The electron transfer drives the H+ affinity to decrease, alongside the opening of the gates and the conformational change required to release the proton.

87
Q

What are α subunits in H+ pumps used for?

A

Can bind ATP, but do not participate in catalysis.

88
Q

What are the 3 types of β subunits in the H+ pump, and what do they do?

A

L = Loose state, binds to ATP and Pi tightly.
T = Tight state, favours ATP binding + formation.
O = Open state favours ADP binding + disassociation of ATP.

89
Q

How does rotation drive ATP synthesis?

A

Causes confirmational changes in the head groups subunits of the stator, driving ATP synthesis from ADP and Pi.
- Unbinding requires energy

90
Q

What is the name and function of NADH oxidation Complex I?

A

It is called NADH Q Reductase.
- Oxidises NADH by transferring 2 electrons to mobile carrier ubiquinone and 4 protons across the inner mitochondrial membrane

91
Q

Where does reduced ubiquinone(QH₂) travel to?

Reduced ubiquinone is called ubiquinol, or QH₂.

A

Through the mitochondrial membrane, where QH₂ delivers its electrons to complex III.

92
Q

What is the name and function of NADH oxidation Complex III?

A

Q cytochrome- c oxidoreductase.
- Transfers two electrons (from QH₂) between two mobile electron carriers o soluble cytochrome-c in IM.

93
Q

How many protons are transferred by complex III? Where to?

A

1 transferred to cytochrome-c with two protons.
- 2nd is stored internally and then moved to second cytochrome-c, resulting in 2 more being transferred from the matrix to IMS.
4 in total transferred.

94
Q

What is the name and function of NADH oxidation Complex IV?

A

It is called Cytochrome oxidase.
- Transfers 2 electrons from cytochrome-c proteins to mitochondrial matrix.
- Accompanied by 2H+ to IM space and reduction of oxygen in the matrix to produce H20.

95
Q

How many protons are transferred from all complexes from one NADH?

A
    • 4 from complex I
    • 4 from complex III
    • 2 from complex IV
      All go to the IM space.
96
Q

Where does the oxidation of FADH₂ take place?
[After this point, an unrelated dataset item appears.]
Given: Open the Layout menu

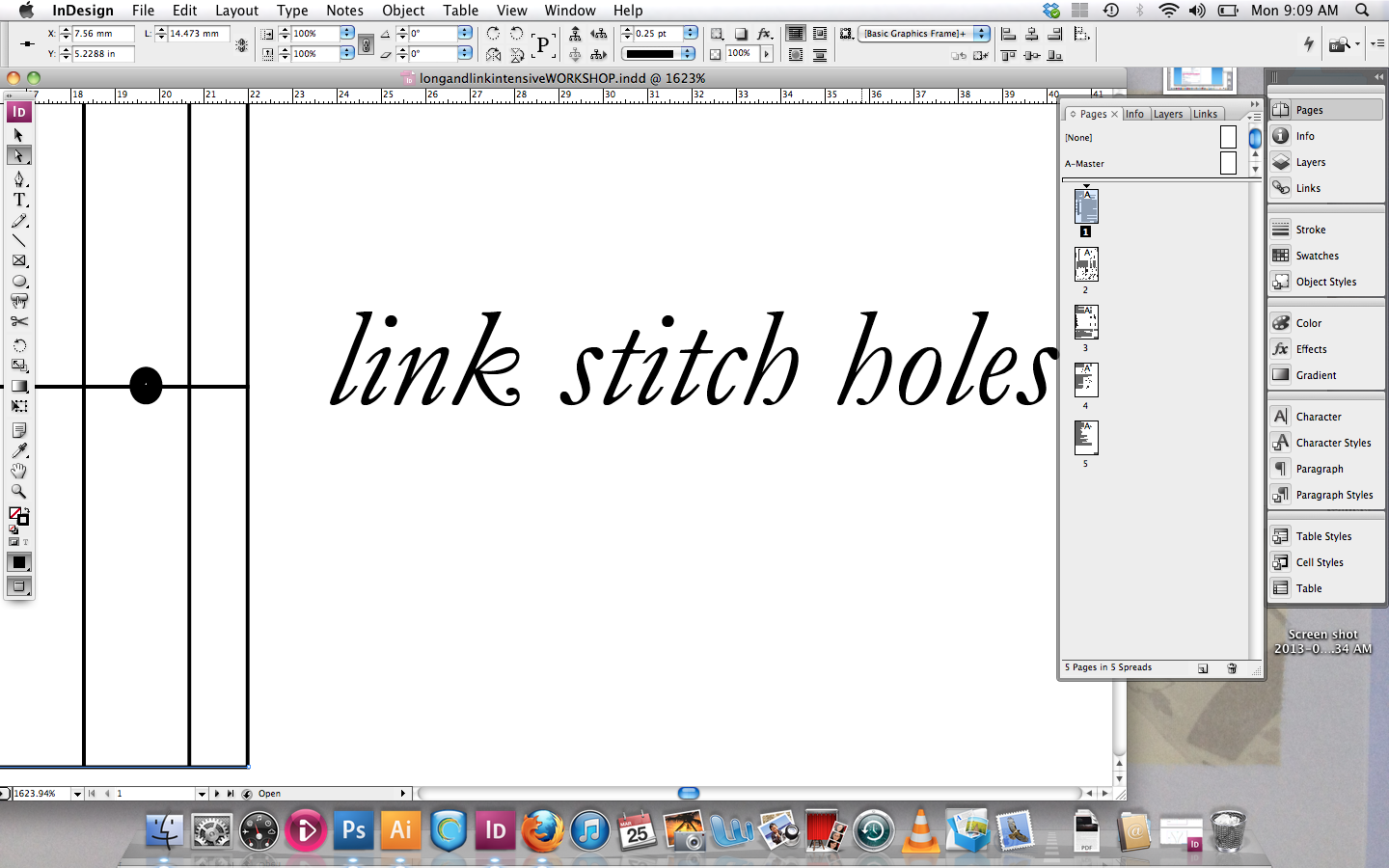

What enzyme is used?

A

Complex II, III and IV.
- Succinate dehydrogenase

97
Q

How much ATP and H+ does one FADH₂ produce?

A

2 ATP.
6 protons (4 from Complex III and 2 from Complex IV) into the IMS.

98
Q

Is ATP stored?

A

No. It has to be made on demand. Specific transporters are required to make ATP on command. These only work if ADP is on the other side.

99
Q

How are ATP transporters driven?

A
  • Voltage gradient
    -4 charge on ATP means it prefers to move out, but -3 charge on ADP moves it into the matrix.
100
Q

What happens if there is no ADP?

A

H+ cannot return to the matrix.
- Proton gradient will be matched by NADH oxidation.
- Electron transport will stop and so will ATP.